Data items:
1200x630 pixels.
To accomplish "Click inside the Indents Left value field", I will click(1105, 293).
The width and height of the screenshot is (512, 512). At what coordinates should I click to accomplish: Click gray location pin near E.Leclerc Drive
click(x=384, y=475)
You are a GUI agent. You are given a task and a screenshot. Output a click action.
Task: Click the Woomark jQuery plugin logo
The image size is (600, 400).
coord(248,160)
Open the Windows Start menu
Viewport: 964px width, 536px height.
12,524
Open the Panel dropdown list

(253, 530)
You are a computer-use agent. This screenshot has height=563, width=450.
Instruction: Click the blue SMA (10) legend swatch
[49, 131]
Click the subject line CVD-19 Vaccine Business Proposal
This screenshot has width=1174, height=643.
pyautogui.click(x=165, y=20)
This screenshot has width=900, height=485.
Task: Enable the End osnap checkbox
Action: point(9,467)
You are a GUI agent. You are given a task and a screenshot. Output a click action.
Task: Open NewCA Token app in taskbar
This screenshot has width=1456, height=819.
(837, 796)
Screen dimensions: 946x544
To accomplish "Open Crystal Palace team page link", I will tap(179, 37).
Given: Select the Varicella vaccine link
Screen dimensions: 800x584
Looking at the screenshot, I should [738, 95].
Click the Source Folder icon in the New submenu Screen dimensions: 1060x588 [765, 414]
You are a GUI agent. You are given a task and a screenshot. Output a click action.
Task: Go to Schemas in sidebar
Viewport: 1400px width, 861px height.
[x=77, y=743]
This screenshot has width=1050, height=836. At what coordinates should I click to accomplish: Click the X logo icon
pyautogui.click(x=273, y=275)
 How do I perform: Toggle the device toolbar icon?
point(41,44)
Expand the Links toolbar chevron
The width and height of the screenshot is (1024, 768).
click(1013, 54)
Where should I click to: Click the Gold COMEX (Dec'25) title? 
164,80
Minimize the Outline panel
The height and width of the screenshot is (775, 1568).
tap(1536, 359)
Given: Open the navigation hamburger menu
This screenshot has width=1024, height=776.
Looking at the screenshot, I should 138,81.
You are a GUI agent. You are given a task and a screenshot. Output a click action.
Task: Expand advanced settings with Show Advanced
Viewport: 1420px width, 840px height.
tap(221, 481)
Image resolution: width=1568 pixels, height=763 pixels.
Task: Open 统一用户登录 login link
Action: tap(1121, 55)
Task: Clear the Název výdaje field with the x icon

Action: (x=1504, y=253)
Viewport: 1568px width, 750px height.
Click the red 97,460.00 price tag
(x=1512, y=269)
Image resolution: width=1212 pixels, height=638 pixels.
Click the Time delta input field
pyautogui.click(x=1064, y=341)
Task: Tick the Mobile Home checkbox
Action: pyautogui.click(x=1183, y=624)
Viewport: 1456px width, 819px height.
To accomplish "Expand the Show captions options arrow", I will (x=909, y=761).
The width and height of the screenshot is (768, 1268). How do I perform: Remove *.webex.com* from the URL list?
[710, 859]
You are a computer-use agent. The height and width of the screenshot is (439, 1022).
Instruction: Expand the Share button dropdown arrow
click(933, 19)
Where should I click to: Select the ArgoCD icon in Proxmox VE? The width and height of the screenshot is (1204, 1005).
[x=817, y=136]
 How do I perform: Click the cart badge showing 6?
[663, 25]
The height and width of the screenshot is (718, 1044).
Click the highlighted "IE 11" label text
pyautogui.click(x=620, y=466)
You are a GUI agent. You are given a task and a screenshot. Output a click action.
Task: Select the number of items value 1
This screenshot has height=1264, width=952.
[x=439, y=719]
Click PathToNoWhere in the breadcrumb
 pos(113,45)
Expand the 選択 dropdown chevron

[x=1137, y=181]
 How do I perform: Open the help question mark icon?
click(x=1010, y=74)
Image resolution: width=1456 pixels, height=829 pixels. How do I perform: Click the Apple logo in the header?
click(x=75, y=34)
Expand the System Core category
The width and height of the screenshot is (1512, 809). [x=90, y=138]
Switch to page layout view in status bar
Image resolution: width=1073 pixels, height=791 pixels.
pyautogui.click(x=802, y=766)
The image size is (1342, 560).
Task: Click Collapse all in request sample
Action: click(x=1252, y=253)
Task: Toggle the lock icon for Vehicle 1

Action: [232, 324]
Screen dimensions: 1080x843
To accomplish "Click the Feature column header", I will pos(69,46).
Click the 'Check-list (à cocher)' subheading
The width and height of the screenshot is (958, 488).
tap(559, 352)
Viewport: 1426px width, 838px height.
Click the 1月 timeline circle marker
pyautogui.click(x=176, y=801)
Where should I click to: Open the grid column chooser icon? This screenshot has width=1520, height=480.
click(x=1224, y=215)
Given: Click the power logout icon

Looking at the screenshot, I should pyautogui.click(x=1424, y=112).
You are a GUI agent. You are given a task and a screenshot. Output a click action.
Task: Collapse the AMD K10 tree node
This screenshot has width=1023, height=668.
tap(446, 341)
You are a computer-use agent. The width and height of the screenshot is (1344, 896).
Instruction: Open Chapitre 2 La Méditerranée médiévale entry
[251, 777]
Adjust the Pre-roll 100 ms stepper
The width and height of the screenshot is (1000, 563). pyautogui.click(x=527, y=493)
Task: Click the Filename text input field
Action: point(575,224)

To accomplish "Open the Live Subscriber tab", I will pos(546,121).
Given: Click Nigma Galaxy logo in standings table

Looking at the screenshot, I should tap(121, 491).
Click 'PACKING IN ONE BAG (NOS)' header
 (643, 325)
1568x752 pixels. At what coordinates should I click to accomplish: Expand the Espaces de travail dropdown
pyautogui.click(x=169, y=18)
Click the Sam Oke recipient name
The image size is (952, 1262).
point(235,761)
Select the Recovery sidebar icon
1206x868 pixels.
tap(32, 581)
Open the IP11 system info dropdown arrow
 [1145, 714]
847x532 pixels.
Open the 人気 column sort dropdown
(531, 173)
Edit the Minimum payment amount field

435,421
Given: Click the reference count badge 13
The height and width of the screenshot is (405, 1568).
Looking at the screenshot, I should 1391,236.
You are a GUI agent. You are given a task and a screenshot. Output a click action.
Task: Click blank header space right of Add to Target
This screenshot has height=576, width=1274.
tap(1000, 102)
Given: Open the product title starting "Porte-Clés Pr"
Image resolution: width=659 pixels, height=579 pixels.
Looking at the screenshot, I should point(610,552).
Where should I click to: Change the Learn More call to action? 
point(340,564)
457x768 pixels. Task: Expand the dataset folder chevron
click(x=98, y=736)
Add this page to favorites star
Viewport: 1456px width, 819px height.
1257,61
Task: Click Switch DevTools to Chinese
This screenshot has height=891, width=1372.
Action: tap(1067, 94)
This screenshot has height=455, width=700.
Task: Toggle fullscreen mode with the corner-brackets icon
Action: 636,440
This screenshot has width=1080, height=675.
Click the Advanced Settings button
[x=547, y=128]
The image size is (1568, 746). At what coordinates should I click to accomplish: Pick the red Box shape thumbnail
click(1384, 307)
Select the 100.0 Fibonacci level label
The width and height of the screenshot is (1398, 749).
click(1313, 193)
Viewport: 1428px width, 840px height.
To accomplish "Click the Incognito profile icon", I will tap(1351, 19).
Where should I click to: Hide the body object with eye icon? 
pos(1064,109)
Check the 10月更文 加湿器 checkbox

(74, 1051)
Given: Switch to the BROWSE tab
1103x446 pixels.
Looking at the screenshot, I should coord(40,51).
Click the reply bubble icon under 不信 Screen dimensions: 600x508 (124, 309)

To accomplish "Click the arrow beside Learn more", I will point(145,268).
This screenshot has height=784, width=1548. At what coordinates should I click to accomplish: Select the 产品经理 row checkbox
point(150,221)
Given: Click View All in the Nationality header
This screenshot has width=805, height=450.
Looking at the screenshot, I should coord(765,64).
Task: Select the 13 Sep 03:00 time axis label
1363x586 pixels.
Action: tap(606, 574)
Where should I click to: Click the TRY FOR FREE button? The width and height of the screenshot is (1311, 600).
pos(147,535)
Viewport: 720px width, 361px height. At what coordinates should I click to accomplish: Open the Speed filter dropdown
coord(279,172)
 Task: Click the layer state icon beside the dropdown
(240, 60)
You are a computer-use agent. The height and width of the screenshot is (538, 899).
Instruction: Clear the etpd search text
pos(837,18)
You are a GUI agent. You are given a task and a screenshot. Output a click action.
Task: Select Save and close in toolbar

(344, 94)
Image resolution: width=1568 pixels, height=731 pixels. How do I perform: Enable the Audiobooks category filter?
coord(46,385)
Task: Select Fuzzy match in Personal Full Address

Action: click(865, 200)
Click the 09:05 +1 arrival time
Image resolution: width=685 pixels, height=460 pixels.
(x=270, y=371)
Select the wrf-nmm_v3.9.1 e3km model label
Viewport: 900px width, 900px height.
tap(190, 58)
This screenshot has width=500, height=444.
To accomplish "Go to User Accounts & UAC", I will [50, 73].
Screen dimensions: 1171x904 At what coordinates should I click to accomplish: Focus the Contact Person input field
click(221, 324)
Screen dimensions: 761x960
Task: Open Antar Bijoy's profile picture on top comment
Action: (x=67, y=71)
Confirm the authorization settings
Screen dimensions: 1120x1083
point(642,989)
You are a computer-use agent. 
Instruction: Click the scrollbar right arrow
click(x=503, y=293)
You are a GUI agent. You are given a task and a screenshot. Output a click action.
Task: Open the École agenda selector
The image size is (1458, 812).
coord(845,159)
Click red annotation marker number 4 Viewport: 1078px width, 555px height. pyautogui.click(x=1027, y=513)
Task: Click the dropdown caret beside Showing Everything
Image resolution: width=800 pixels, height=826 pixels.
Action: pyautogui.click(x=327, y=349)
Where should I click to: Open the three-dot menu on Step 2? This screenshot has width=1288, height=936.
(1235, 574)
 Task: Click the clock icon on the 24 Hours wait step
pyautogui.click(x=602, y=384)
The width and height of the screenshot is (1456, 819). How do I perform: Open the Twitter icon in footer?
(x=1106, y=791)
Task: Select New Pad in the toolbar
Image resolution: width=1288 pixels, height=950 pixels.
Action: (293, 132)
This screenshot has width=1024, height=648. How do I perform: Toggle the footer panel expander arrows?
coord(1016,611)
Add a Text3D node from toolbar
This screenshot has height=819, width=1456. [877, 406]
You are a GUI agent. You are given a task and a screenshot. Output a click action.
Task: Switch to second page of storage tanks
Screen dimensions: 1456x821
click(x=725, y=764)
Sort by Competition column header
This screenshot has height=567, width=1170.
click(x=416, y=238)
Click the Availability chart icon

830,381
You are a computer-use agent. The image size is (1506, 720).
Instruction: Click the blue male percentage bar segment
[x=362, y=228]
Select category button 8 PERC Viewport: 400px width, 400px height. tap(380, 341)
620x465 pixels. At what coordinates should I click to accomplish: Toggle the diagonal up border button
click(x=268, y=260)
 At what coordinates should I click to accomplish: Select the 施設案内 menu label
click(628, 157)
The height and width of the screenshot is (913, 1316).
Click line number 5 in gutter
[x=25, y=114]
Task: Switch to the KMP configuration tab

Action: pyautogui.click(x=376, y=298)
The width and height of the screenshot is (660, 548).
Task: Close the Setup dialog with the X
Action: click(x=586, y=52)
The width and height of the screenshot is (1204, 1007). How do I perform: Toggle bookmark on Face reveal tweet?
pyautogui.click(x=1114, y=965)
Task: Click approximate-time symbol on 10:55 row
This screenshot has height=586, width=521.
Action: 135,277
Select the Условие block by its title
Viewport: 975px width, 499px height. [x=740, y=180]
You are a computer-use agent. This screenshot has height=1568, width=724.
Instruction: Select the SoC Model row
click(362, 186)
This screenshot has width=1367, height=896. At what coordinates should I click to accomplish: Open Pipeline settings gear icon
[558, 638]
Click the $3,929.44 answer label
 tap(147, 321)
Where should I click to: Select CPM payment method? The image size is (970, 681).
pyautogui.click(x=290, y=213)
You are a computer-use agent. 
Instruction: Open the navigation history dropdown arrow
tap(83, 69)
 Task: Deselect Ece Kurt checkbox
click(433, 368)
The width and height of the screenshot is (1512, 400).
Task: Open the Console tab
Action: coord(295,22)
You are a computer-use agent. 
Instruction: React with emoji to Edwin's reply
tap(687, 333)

DESCRIPTION OF THE TASK>
Convert the data items into a JSON list of strings with one string per line, leaving out blank lines. Begin at the line that contains "I will pos(546,121)." and stop after the line that contains "Looking at the screenshot, I should 1391,236.".

EXERCISE SOLUTION>
[
  "To accomplish \"Open the Live Subscriber tab\", I will pos(546,121).",
  "Given: Click Nigma Galaxy logo in standings table",
  "Looking at the screenshot, I should tap(121, 491).",
  "Click 'PACKING IN ONE BAG (NOS)' header",
  " (643, 325)",
  "1568x752 pixels. At what coordinates should I click to accomplish: Expand the Espaces de travail dropdown",
  "pyautogui.click(x=169, y=18)",
  "Click the Sam Oke recipient name",
  "The image size is (952, 1262).",
  "point(235,761)",
  "Select the Recovery sidebar icon",
  "1206x868 pixels.",
  "tap(32, 581)",
  "Open the IP11 system info dropdown arrow",
  " [1145, 714]",
  "847x532 pixels.",
  "Open the 人気 column sort dropdown",
  "(531, 173)",
  "Edit the Minimum payment amount field",
  "435,421",
  "Given: Click the reference count badge 13",
  "The height and width of the screenshot is (405, 1568).",
  "Looking at the screenshot, I should 1391,236."
]